▶ **Texte source**:
Décisions | Chambre civile
ACJC/1115/2025 du 22.08.2025 sur OTPI/456/2025 ( SDF )
| RÉPUBLIQUE ET CANTON DE GENÈVE | ||
| POUVOIR JUDICIAIRE C/27415/2024 ACJC/1115/2025 ARRÊT DE LA COUR DE JUSTICE Chambre civile DU VENDREDI 22 AOUT 2025 | ||
Entre
Monsieur A______, domicilié ______ [GE], appelant d'une ordonnance rendue par la 18ème Chambre du Tribunal de première instance de ce canton le 1er juillet 2025, représenté par Me Magali BUSER, avocate, Etter & Buser, boulevard Saint-Georges 72, 1205 Genève,
et
Madame B______, domiciliée ______ [ZH], intimée, représentée par Me Sébastien DESFAYES, avocat, De Boccard Associés SA, rue du Mont-Blanc 3, 1201 Genève.

▶ **Consigne**: Indiquez pour chacune des affirmations suivantes si elle s'accorde avec le texte source, en répondant par oui ou par non et en citant les mots décisifs du texte. 1. L'ordonnance contestée a été rendue le 1er juillet 2025. 2. Madame B______ est domiciliée dans le canton de Genève. 3. Monsieur A______ est représenté par Me Sébastien DESFAYES. Il n'est pas nécessaire de recourir aux enregistrements.

▶ **Extraits d'enregistrements**:
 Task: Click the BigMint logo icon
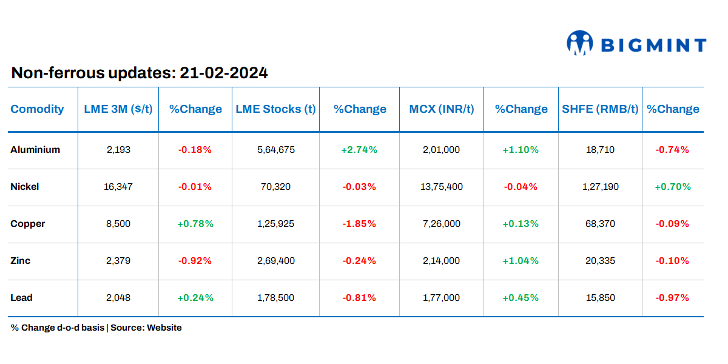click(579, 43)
* * *
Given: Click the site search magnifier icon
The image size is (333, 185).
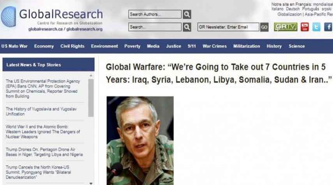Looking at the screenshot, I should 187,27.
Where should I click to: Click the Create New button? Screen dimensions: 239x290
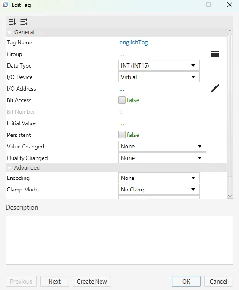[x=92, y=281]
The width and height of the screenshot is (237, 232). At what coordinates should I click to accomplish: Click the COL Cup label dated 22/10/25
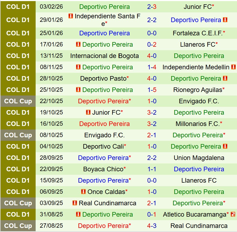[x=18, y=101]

▶ **Corrigé**:
1. Oui : « rendue par la 18ème Chambre du Tribunal de première instance de ce canton le 1er juillet 2025 ».
2. Non : « domiciliée ______ [ZH] ».
3. Non : « représenté par Me Magali BUSER, avocate ».